According to Russia’s Defence Ministry, its air defenses intercepted 555 Ukrainian drones overnight across multiple regions, with nearly 200 shot down on their approach to the capital. Moscow Mayor Sergey Sobyanin confirmed that several drones breached defenses to strike the oil refinery, which had already seen its operations halted following a previous drone assault on Tuesday. The strikes have compounded Russia’s domestic fuel crisis and caused structural damage to a nearby high-rise residential building, private homes, and a shopping center in the Moscow region.
In retaliation, Russia launched a wave of ballistic missiles at Kyiv on Thursday, marking its second major air assault on the Ukrainian capital this week. The escalations follow an earlier Russian strike on Kyiv that killed 11 people and damaged a UNESCO-listed 1,000-year-old monastery—an attack that drew sharp condemnation from European leaders but was denied by Moscow.
The operational intensification on the battlefield coincides with a high-stakes diplomatic push by President Zelenskyy.

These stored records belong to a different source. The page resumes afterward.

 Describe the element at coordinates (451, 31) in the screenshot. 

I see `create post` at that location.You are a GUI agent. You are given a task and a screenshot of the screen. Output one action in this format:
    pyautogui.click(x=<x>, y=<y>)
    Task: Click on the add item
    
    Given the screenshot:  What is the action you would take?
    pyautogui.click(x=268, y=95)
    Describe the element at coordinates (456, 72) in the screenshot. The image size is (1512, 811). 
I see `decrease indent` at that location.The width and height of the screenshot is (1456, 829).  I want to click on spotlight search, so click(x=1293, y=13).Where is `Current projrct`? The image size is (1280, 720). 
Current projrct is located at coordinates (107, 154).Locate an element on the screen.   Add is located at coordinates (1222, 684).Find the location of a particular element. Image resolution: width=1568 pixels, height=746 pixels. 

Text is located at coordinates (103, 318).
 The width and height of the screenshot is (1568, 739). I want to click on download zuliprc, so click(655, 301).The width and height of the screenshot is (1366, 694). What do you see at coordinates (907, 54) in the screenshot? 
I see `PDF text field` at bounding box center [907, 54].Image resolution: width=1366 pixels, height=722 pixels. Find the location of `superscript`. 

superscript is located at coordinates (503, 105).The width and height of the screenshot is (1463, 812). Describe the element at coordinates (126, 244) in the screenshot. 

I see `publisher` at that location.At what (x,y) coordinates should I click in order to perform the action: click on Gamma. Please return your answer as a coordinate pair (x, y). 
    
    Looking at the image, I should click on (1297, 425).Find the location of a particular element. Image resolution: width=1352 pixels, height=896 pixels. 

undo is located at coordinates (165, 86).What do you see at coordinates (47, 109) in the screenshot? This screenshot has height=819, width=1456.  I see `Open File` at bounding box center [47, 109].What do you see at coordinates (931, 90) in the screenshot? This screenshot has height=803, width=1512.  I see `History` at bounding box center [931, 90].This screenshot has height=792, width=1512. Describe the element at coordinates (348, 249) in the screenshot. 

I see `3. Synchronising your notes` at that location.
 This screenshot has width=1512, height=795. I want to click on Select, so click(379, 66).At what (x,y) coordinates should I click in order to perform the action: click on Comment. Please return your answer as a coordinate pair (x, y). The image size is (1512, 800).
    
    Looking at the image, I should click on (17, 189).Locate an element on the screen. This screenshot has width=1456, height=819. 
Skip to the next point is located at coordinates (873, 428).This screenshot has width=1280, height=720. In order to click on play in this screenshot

Following meetings at the G7 summit in France, Zelenskyy confirmed he has engaged in direct discussions with US President Donald Trump, French President Emmanuel Macron, and other global leaders to outline potential frameworks to end the conflict.
In response, G7 leaders pledged to tighten sanctions on Russia’s oil and gas sectors to squeeze its war economy, alongside providing a comprehensive winter support package and advanced air defense missiles to Ukraine. Highlighting the diplomatic momentum, President Trump stated he is prepared to “do whatever I can” to halt the hostilities, while Zelenskyy emphasized that these international commitments are vital to ensuring Russia learns “its war will never be normalised.”